Comet ISON is dead, but its memory will live on." That eulogy for the much-discussed “comet of the century" was delivered today by Karl Battams of the Naval Research Laboratory in Washington, D.C., during a series of reports presented at the annual meeting of the American Geophysical Union (AGU) in San Francisco, Calif. In response to queries from reporters seeking a definitive statement on the fate of the comet that rounded the sun in late November, Battams noted that both amateur and professional astronomers had combed the area of the sky where ISON would now be had it survived, and there is simply no trace of it. 

Since its discovery in September 2012, Comet ISON captured the imagination of millions around the world. It was unusually bright for an object so far away, and calculations of its trajectory soon revealed that it was a first-time visitor to the inner solar system, that it would be a “sungrazer,” closely approaching the sun, and that it originated in the Oort Cloud. Located between 5,000 and 100,000 AU (one AU equals 150 million kilometers, Earth’s distance from the sun), the Oort Cloud is a little known or understood region of outer space, but it is the source of comets that require more than 200 years to orbit the Sun.

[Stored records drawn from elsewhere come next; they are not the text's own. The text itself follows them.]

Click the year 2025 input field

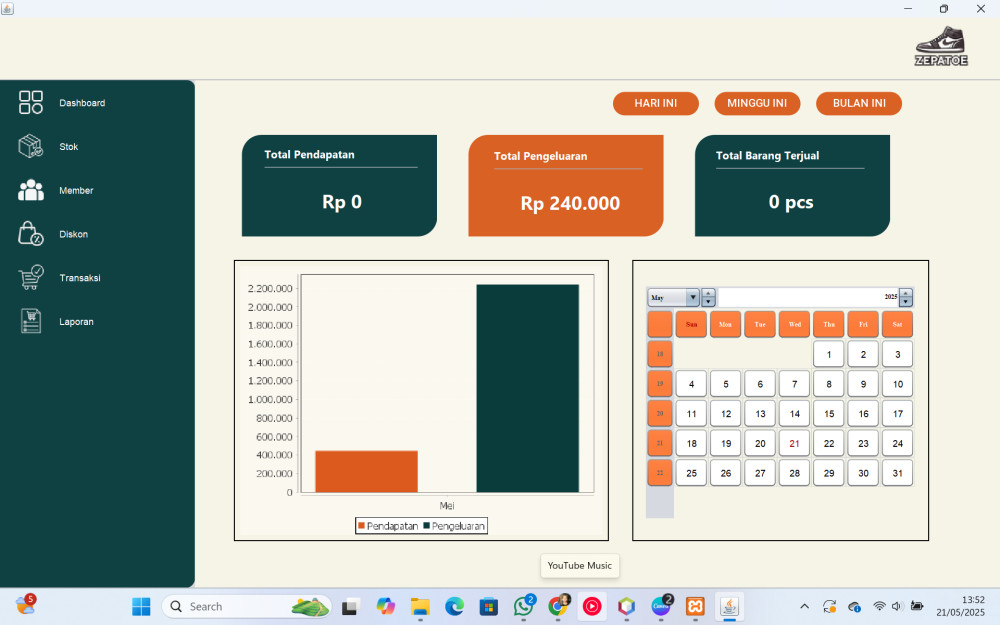[x=808, y=298]
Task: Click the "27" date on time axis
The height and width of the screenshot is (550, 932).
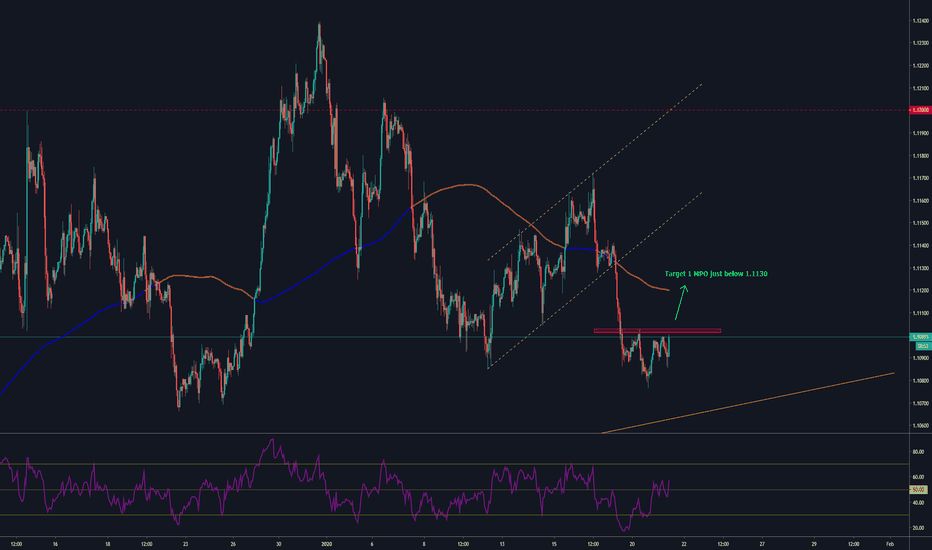Action: pyautogui.click(x=761, y=542)
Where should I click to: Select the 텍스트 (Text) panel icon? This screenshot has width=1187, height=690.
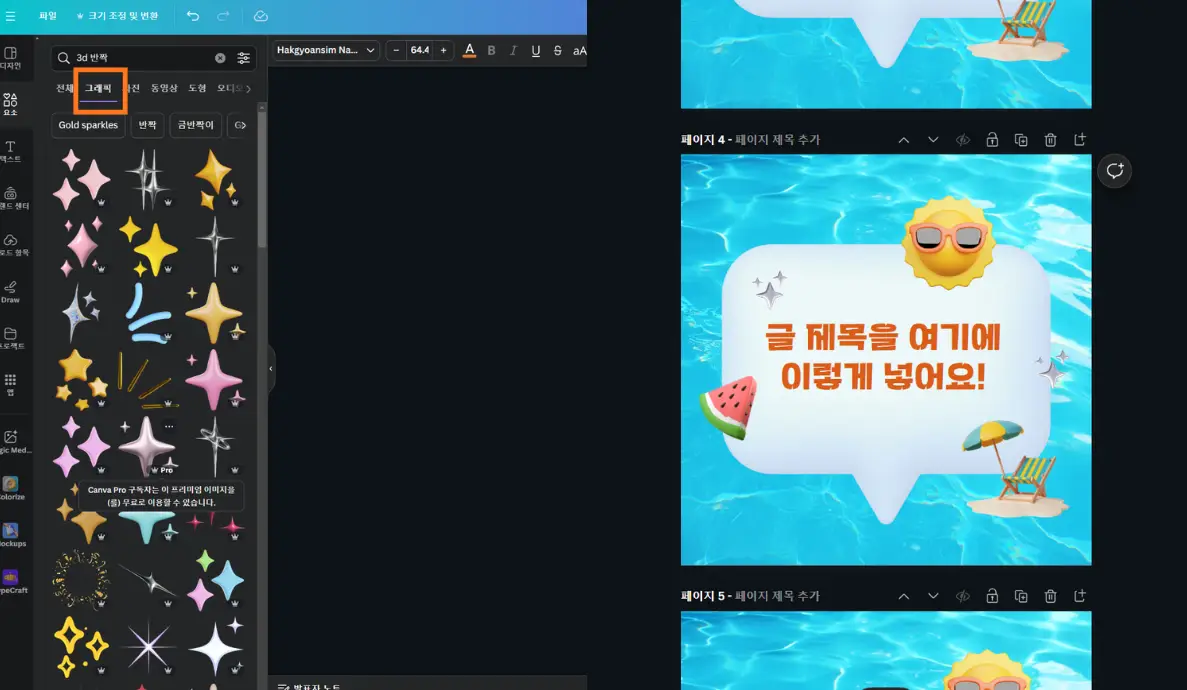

Because it was the first known sungrazing comet originating in the Oort cloud, scientists studied ISON intensely as it approached the sun and circled around it, Battams said. Many spacecraft-based instruments were temporarily repurposed to observe it. NASA’s Soho and Stereo satellites focused on ISON and provided ongoing images of perihelion, its closest approach to the sun. Even before perihelion, however, scientists noticed that ISON was dimming, suggesting a loss of mass. Although some observers cheered when a bright object reappeared from behind the sun, the experts realized that it was merely a dust cloud, formed of ISON remnants, and it quickly dissipated and faded.

On its way toward the sun, ISON passed much closer to Mars than to Earth, which permitted a telescope there to attempt to measure its size. The High Resolution Imaging Science Experiment on the Mars Reconnaissance Orbiter captured 10 images of ISON over several days. Although its lens could not resolve the comet’s nucleus, the instrument’s principal investigator, Alfred McEwen of the University of Arizona in Tucson, said that analysis of the best images suggest a nucleus width of between 100 and 1,000 meters.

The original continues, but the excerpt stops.